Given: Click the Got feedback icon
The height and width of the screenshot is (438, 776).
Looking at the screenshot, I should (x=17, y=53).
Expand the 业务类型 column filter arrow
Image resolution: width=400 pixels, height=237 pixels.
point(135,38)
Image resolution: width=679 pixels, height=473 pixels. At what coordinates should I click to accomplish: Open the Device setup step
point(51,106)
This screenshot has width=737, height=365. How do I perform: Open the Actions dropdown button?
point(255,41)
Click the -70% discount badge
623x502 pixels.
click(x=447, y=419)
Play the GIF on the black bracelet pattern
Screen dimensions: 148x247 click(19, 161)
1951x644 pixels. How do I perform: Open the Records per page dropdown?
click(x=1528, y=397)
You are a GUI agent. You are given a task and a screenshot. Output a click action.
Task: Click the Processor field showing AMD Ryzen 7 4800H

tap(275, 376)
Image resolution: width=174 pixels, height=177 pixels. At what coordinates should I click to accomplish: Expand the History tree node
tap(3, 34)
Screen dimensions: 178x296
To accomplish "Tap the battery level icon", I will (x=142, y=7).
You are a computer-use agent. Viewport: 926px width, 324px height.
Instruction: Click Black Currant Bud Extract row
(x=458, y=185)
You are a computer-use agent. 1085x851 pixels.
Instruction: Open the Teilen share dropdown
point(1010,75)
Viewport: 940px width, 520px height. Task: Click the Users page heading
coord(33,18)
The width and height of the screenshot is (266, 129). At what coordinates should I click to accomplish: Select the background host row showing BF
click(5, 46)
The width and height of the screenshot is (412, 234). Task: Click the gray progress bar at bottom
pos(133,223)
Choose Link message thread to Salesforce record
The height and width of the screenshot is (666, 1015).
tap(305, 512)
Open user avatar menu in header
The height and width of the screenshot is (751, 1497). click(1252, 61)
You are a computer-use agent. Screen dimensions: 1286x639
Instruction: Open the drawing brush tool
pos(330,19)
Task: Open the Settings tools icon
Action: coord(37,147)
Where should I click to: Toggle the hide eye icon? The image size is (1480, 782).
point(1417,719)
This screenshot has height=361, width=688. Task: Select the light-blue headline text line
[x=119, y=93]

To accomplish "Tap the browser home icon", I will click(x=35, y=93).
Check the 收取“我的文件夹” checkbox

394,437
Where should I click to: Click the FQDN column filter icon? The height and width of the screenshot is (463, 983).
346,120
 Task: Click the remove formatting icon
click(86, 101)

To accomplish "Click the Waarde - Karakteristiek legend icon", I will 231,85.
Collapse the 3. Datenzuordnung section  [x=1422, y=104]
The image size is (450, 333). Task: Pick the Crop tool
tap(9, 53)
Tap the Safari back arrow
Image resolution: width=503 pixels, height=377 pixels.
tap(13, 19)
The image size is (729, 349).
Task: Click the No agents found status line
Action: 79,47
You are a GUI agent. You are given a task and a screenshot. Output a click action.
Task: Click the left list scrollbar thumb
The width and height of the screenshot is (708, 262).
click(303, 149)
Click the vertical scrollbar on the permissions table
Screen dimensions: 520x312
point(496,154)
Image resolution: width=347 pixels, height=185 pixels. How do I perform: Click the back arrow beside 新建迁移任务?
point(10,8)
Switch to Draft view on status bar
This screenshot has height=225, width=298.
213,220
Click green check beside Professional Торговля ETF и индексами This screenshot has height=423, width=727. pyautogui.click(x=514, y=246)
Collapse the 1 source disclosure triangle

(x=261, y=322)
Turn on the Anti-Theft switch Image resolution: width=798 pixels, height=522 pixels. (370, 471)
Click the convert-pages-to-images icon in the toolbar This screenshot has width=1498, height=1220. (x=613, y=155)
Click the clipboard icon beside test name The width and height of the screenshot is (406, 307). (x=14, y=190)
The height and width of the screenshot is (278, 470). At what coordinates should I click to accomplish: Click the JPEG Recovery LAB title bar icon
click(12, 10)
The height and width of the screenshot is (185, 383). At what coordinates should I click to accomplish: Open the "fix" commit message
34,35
____________________
▶ **Exercise details**
Please copy the lines above exactly, starting at the line that contains "Viewport: 940px width, 520px" and ending at the line that contains "The height and width of the screenshot is (751, 1497).", with both of those lines included.

▶ **Answer for the task**
Viewport: 940px width, 520px height. Task: Click the Users page heading
coord(33,18)
The width and height of the screenshot is (266, 129). At what coordinates should I click to accomplish: Select the background host row showing BF
click(5, 46)
The width and height of the screenshot is (412, 234). Task: Click the gray progress bar at bottom
pos(133,223)
Choose Link message thread to Salesforce record
The height and width of the screenshot is (666, 1015).
tap(305, 512)
Open user avatar menu in header
The height and width of the screenshot is (751, 1497). click(1252, 61)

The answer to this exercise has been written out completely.